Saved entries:
■ ■ ■

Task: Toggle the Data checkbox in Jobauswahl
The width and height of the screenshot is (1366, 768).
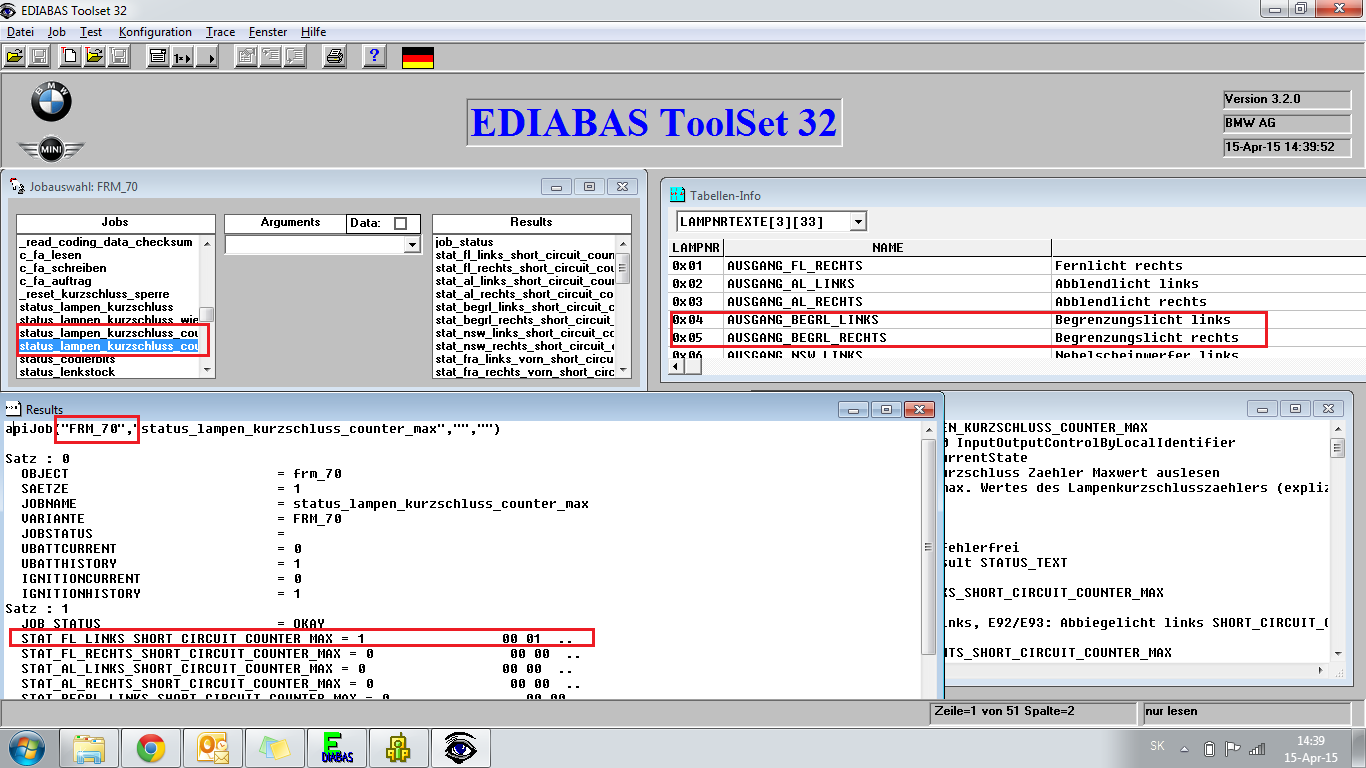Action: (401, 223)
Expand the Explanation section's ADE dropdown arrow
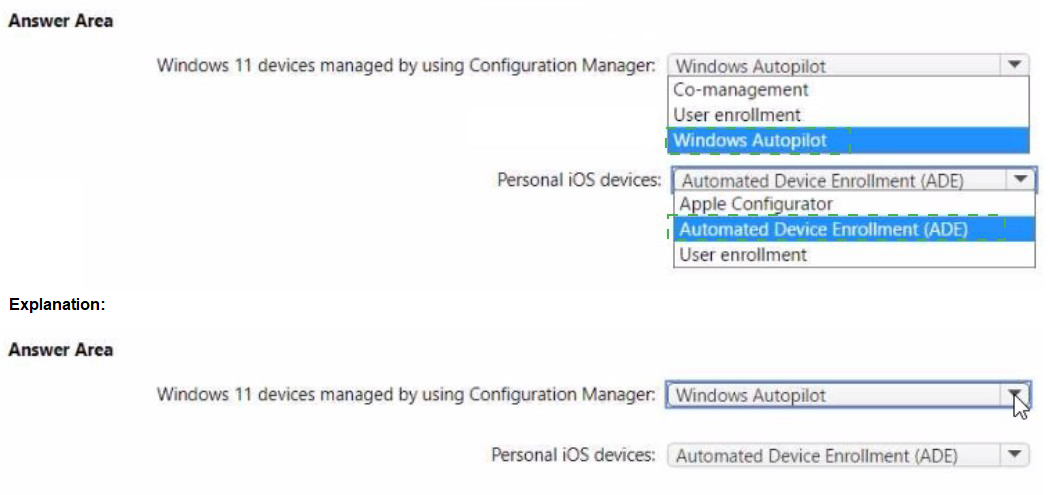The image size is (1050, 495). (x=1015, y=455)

■ ■ ■

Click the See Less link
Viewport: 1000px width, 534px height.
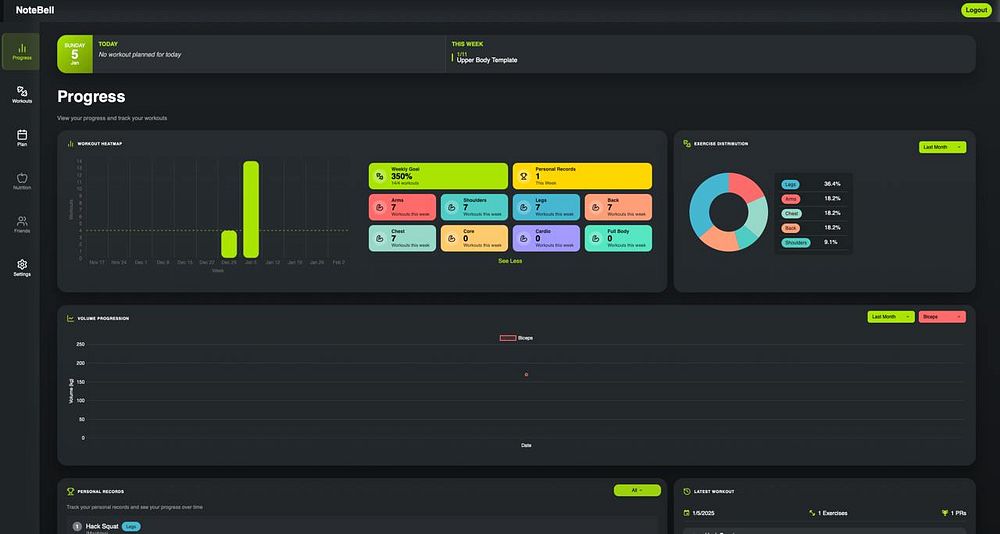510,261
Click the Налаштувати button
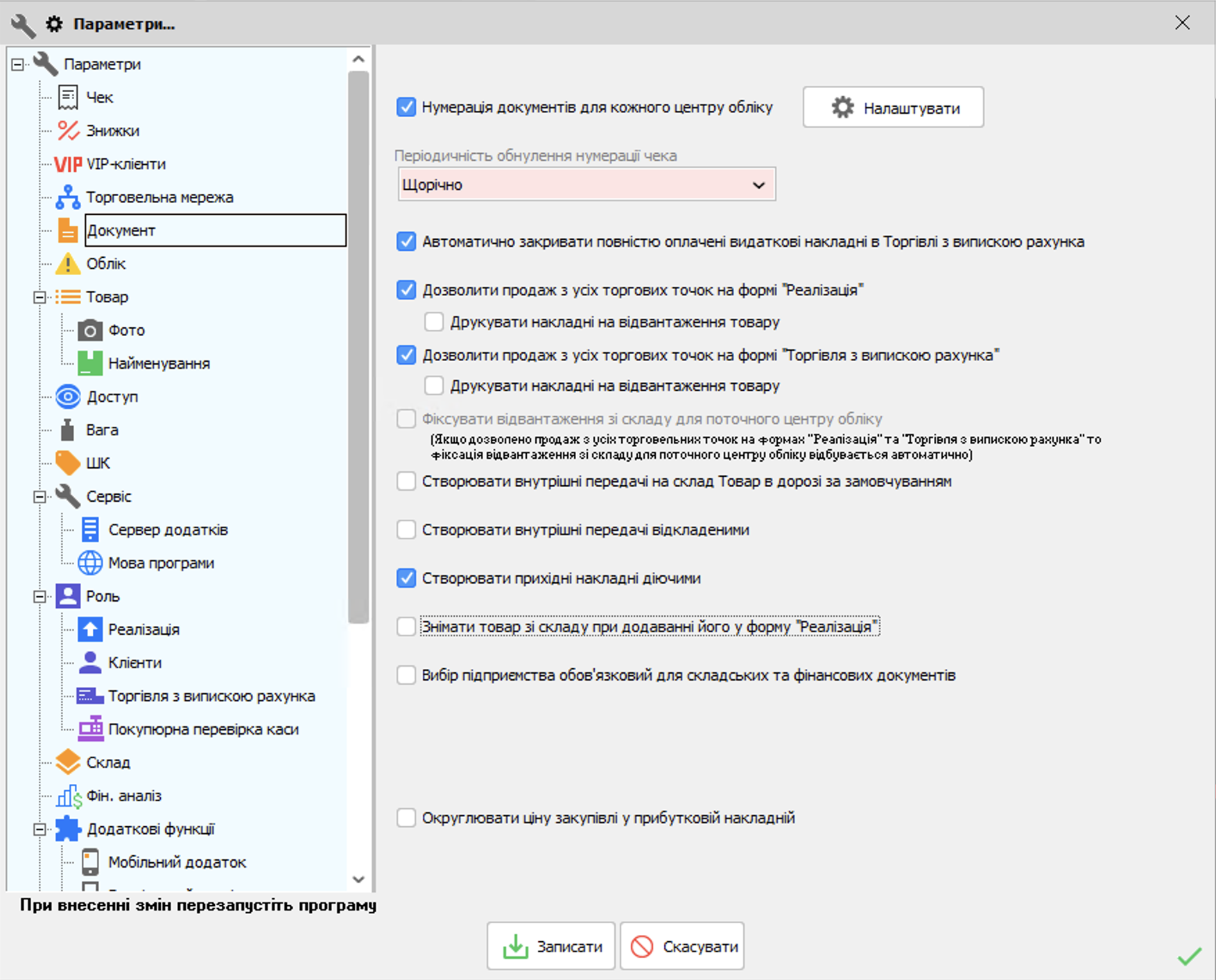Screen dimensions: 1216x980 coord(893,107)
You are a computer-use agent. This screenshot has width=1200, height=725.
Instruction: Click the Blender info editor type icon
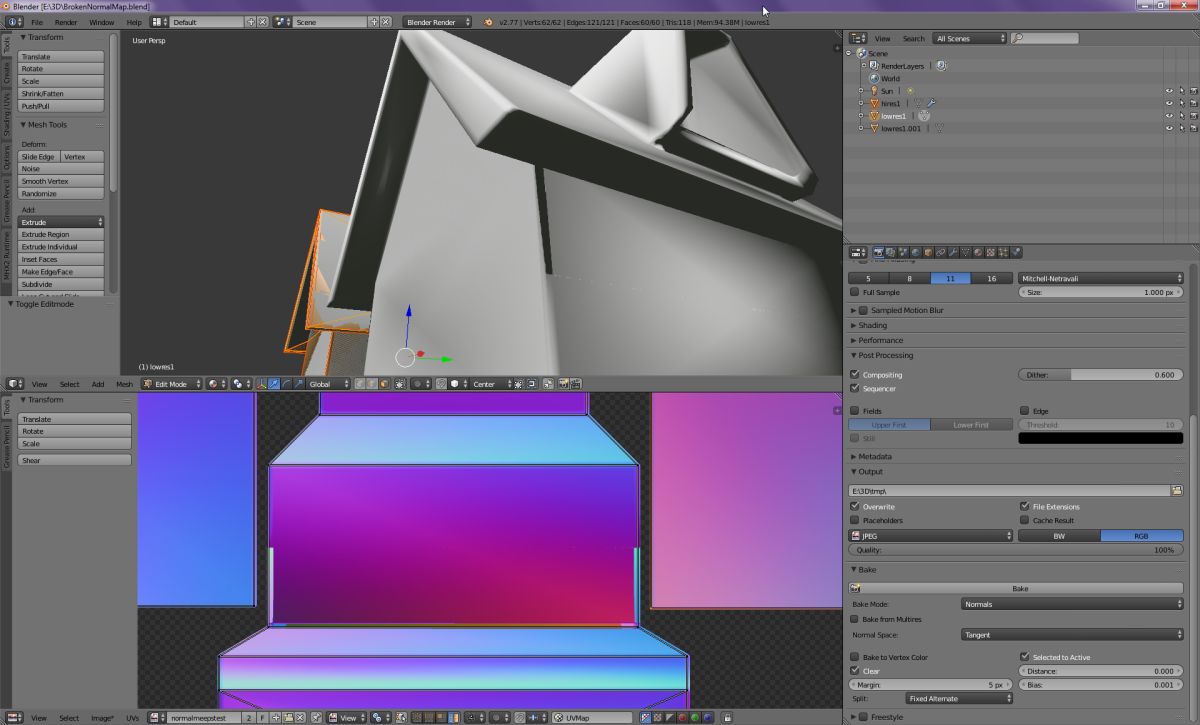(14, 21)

■ ■ ■

● **Task to carry out**
Return exactly the lines above, from the one with "Click the See Less link" up to and including the one with "You are a computer-use", and include no pictures.

● **Output below**
Click the See Less link
Viewport: 1000px width, 534px height.
510,261
Click the Налаштувати button
Screen dimensions: 1216x980 coord(893,107)
You are a computer-use agent. This screenshot has width=1200, height=725.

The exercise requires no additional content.